2020 turned out to be an amazing year for the Google Vulnerability Reward Program. We received many high-quality vulnerability reports from our talented and prolific vulnerability researchers.

Vulnerability reports received year-over-year

This trend was reflected in the submissions we received for the GCP VRP Prize. After careful evaluation of the many innovative and high-impact vulnerability write-ups we received this year, we are excited to announce the winners of the 2020 GCP VRP Prize:

  • First Prize, $133,337: Ezequiel Pereira for the report and write-up RCE in Google Cloud Deployment Manager. The bug discovered by Ezequiel allowed him to make requests to internal Google services, authenticated as a privileged service account. Here’s a video that gives more details about the bug and the discovery process.

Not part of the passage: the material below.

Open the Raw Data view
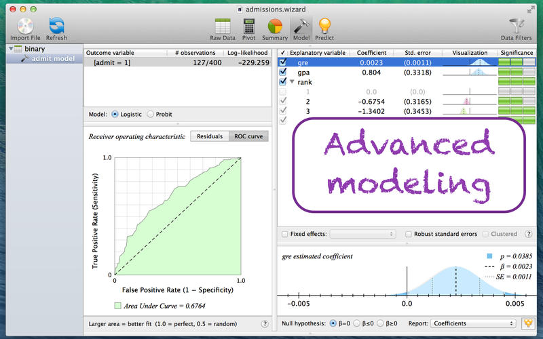The height and width of the screenshot is (339, 543). point(223,26)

  • Second Prize, $73,331: David Nechuta for the report and write-up 31k$ SSRF in Google Cloud Monitoring led to metadata exposure. David found a Server-side Request Forgery (SSRF) bug in Google Cloud Monitoring’s uptime check feature. The bug could have been used to leak the authentication token of the service account used for these checks.
  • Third Prize, $73,331: Dylan Ayrey and Allison Donovan for the report and write-up Fixing a Google Vulnerability. They pointed out issues in the default permissions associated with some of the service accounts used by GCP services.
  • Fourth Prize, $31,337: Bastien Chatelard for the report and write-up Escaping GKE gVisor sandboxing using metadata. Bastien discovered a bug in the GKE gVisor sandbox’s network policy implementation due to which the Google Compute Engine metadata API was accessible. 
  • Fifth Prize, $1,001: Brad Geesaman for the report and write-up CVE-2020-15157 “ContainerDrip” Write-up. The bug could allow an attacker to trick containerd into leaking instance metadata by supplying a malicious container image manifest.
  • Sixth Prize, $1,000: Chris Moberly for the report and write-up Privilege Escalation in Google Cloud Platform’s OS Login. The report demonstrates how an attacker can use DHCP poisoning to escalate their privileges on a Google Compute Engine VM.

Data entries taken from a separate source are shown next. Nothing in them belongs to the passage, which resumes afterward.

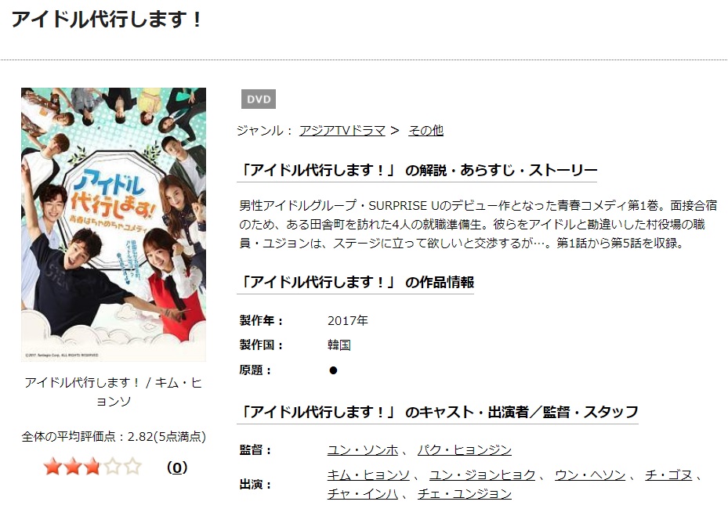Open cast member キム・ヒョンソ link
728x516 pixels.
(368, 475)
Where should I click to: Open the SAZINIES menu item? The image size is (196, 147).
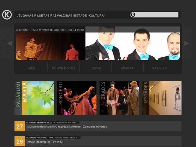point(159,68)
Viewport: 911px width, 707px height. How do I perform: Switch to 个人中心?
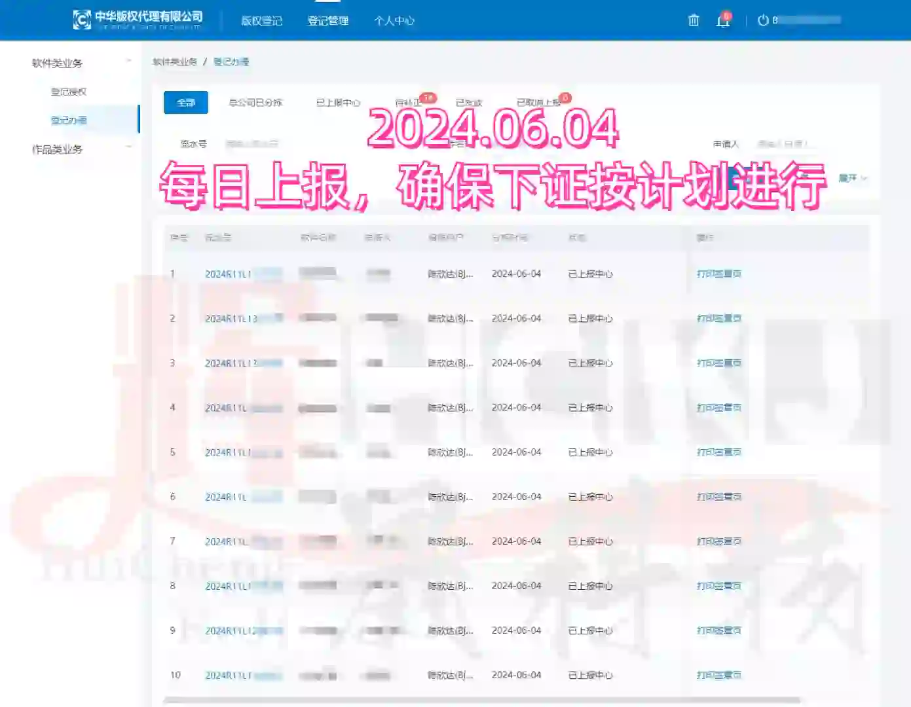(394, 20)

Congratulations to all the winners! If we have piqued your interest and you would like to enter the competition for a GCP VRP Prize in 2021, here’s a reminder on the requirements.

  • Find a vulnerability in a GCP product (check out Google Cloud Free Program to get started)
  • Report it to the VRP (you might get rewarded for it on top of the GCP VRP Prize!)
  • Create a public write-up
  • Submit it here

Make sure to submit your VRP reports and write-ups before December 31, 2021 at 11:59 GMT. Good luck! You can learn more about the prize for this year here. We can’t wait to see what our talented vulnerability researchers come up with this year!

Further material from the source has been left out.